• Your goal
Retyping each entry exactly is the whole task.

• Stored data
- - -
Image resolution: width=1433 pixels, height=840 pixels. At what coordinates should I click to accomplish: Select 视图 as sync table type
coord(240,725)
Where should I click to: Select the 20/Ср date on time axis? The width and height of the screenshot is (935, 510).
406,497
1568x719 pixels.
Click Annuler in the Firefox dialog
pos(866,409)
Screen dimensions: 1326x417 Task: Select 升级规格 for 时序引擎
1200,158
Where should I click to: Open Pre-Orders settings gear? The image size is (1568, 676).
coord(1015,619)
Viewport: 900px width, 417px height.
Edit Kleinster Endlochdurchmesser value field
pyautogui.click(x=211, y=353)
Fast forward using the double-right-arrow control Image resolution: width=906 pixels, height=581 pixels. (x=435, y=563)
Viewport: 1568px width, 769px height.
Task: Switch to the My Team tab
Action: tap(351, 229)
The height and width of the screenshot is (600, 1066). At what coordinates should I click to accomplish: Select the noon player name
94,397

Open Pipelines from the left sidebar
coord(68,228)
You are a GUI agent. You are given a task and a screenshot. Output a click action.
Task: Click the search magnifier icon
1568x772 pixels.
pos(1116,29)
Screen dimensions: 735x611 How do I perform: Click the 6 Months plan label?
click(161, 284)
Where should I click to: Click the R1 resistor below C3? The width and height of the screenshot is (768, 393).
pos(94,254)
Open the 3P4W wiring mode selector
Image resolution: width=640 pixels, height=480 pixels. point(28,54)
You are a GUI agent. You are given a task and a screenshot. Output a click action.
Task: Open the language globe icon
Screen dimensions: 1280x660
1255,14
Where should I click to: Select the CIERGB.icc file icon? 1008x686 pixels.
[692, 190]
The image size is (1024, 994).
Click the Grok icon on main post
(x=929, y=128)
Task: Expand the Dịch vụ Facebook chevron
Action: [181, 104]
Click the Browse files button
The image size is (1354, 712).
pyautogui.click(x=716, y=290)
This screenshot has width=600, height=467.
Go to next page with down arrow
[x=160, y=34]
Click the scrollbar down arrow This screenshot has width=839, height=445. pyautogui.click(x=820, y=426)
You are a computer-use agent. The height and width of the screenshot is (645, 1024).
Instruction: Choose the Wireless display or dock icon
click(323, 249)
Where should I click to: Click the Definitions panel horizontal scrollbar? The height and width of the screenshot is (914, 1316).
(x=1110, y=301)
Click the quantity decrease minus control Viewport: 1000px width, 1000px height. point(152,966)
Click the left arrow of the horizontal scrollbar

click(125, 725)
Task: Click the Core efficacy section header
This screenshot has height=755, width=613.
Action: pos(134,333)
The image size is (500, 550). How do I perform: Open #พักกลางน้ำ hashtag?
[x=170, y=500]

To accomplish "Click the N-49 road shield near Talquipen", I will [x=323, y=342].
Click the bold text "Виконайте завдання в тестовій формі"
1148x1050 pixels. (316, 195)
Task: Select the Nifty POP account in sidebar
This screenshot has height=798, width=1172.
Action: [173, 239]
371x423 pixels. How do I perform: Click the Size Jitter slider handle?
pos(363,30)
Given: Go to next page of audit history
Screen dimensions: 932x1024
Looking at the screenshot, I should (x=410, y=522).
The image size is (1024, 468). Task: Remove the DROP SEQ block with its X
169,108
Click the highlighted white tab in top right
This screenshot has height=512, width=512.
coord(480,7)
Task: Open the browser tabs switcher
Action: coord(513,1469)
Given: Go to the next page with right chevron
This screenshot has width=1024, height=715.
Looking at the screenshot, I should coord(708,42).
- - -
• Exercise response
Image resolution: width=1433 pixels, height=840 pixels. At what coordinates should I click to accomplish: Select 视图 as sync table type
coord(240,725)
Where should I click to: Select the 20/Ср date on time axis? The width and height of the screenshot is (935, 510).
406,497
1568x719 pixels.
Click Annuler in the Firefox dialog
pos(866,409)
Screen dimensions: 1326x417 Task: Select 升级规格 for 时序引擎
1200,158
Where should I click to: Open Pre-Orders settings gear? The image size is (1568, 676).
coord(1015,619)
Viewport: 900px width, 417px height.
Edit Kleinster Endlochdurchmesser value field
pyautogui.click(x=211, y=353)
Fast forward using the double-right-arrow control Image resolution: width=906 pixels, height=581 pixels. (x=435, y=563)
Viewport: 1568px width, 769px height.
Task: Switch to the My Team tab
Action: tap(351, 229)
The height and width of the screenshot is (600, 1066). At what coordinates should I click to accomplish: Select the noon player name
94,397

Open Pipelines from the left sidebar
coord(68,228)
You are a GUI agent. You are given a task and a screenshot. Output a click action.
Task: Click the search magnifier icon
1568x772 pixels.
pos(1116,29)
Screen dimensions: 735x611 How do I perform: Click the 6 Months plan label?
click(161, 284)
Where should I click to: Click the R1 resistor below C3? The width and height of the screenshot is (768, 393).
pos(94,254)
Open the 3P4W wiring mode selector
Image resolution: width=640 pixels, height=480 pixels. point(28,54)
You are a GUI agent. You are given a task and a screenshot. Output a click action.
Task: Open the language globe icon
Screen dimensions: 1280x660
1255,14
Where should I click to: Select the CIERGB.icc file icon? 1008x686 pixels.
[692, 190]
The image size is (1024, 994).
Click the Grok icon on main post
(x=929, y=128)
Task: Expand the Dịch vụ Facebook chevron
Action: [181, 104]
Click the Browse files button
The image size is (1354, 712).
pyautogui.click(x=716, y=290)
This screenshot has width=600, height=467.
Go to next page with down arrow
[x=160, y=34]
Click the scrollbar down arrow This screenshot has width=839, height=445. pyautogui.click(x=820, y=426)
You are a computer-use agent. The height and width of the screenshot is (645, 1024).
Instruction: Choose the Wireless display or dock icon
click(323, 249)
Where should I click to: Click the Definitions panel horizontal scrollbar? The height and width of the screenshot is (914, 1316).
(x=1110, y=301)
Click the quantity decrease minus control Viewport: 1000px width, 1000px height. point(152,966)
Click the left arrow of the horizontal scrollbar

click(125, 725)
Task: Click the Core efficacy section header
This screenshot has height=755, width=613.
Action: pos(134,333)
The image size is (500, 550). How do I perform: Open #พักกลางน้ำ hashtag?
[x=170, y=500]

To accomplish "Click the N-49 road shield near Talquipen", I will [x=323, y=342].
Click the bold text "Виконайте завдання в тестовій формі"
1148x1050 pixels. (316, 195)
Task: Select the Nifty POP account in sidebar
This screenshot has height=798, width=1172.
Action: [173, 239]
371x423 pixels. How do I perform: Click the Size Jitter slider handle?
pos(363,30)
Given: Go to next page of audit history
Screen dimensions: 932x1024
Looking at the screenshot, I should (x=410, y=522).
The image size is (1024, 468). Task: Remove the DROP SEQ block with its X
169,108
Click the highlighted white tab in top right
This screenshot has height=512, width=512.
coord(480,7)
Task: Open the browser tabs switcher
Action: coord(513,1469)
Given: Go to the next page with right chevron
This screenshot has width=1024, height=715.
Looking at the screenshot, I should coord(708,42).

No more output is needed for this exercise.